## GIVEN DATA
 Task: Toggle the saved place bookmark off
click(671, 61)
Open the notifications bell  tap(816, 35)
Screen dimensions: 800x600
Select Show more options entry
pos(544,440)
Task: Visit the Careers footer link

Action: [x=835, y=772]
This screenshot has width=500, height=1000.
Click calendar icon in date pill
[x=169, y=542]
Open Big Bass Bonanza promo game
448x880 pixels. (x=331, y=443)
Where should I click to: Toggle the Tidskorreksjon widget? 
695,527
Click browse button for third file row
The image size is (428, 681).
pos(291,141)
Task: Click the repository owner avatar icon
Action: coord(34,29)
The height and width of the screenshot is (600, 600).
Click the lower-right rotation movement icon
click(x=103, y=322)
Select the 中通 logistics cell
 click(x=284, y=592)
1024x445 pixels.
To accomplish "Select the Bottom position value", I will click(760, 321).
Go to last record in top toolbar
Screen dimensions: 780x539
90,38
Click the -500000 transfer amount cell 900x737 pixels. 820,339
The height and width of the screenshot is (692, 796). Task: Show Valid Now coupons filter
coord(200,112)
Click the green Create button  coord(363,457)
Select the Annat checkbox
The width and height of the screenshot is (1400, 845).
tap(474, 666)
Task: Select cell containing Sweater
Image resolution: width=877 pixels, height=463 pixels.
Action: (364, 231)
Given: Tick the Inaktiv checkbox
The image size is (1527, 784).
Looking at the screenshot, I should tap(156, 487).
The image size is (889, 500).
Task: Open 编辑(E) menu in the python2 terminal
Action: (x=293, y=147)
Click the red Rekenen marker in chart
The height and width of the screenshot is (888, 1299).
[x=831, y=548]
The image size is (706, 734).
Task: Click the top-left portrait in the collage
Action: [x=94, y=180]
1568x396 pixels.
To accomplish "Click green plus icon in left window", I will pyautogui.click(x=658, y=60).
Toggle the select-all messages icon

## ACTION ITEM
An exact copy of the material above is needed.

## EXERCISE SOLUTION
 Task: Toggle the saved place bookmark off
click(671, 61)
Open the notifications bell  tap(816, 35)
Screen dimensions: 800x600
Select Show more options entry
pos(544,440)
Task: Visit the Careers footer link

Action: [x=835, y=772]
This screenshot has width=500, height=1000.
Click calendar icon in date pill
[x=169, y=542]
Open Big Bass Bonanza promo game
448x880 pixels. (x=331, y=443)
Where should I click to: Toggle the Tidskorreksjon widget? 
695,527
Click browse button for third file row
The image size is (428, 681).
pos(291,141)
Task: Click the repository owner avatar icon
Action: coord(34,29)
The height and width of the screenshot is (600, 600).
Click the lower-right rotation movement icon
click(x=103, y=322)
Select the 中通 logistics cell
 click(x=284, y=592)
1024x445 pixels.
To accomplish "Select the Bottom position value", I will click(760, 321).
Go to last record in top toolbar
Screen dimensions: 780x539
90,38
Click the -500000 transfer amount cell 900x737 pixels. 820,339
The height and width of the screenshot is (692, 796). Task: Show Valid Now coupons filter
coord(200,112)
Click the green Create button  coord(363,457)
Select the Annat checkbox
The width and height of the screenshot is (1400, 845).
tap(474, 666)
Task: Select cell containing Sweater
Image resolution: width=877 pixels, height=463 pixels.
Action: (364, 231)
Given: Tick the Inaktiv checkbox
The image size is (1527, 784).
Looking at the screenshot, I should tap(156, 487).
The image size is (889, 500).
Task: Open 编辑(E) menu in the python2 terminal
Action: (x=293, y=147)
Click the red Rekenen marker in chart
The height and width of the screenshot is (888, 1299).
[x=831, y=548]
The image size is (706, 734).
Task: Click the top-left portrait in the collage
Action: [x=94, y=180]
1568x396 pixels.
To accomplish "Click green plus icon in left window", I will pyautogui.click(x=658, y=60).
Toggle the select-all messages icon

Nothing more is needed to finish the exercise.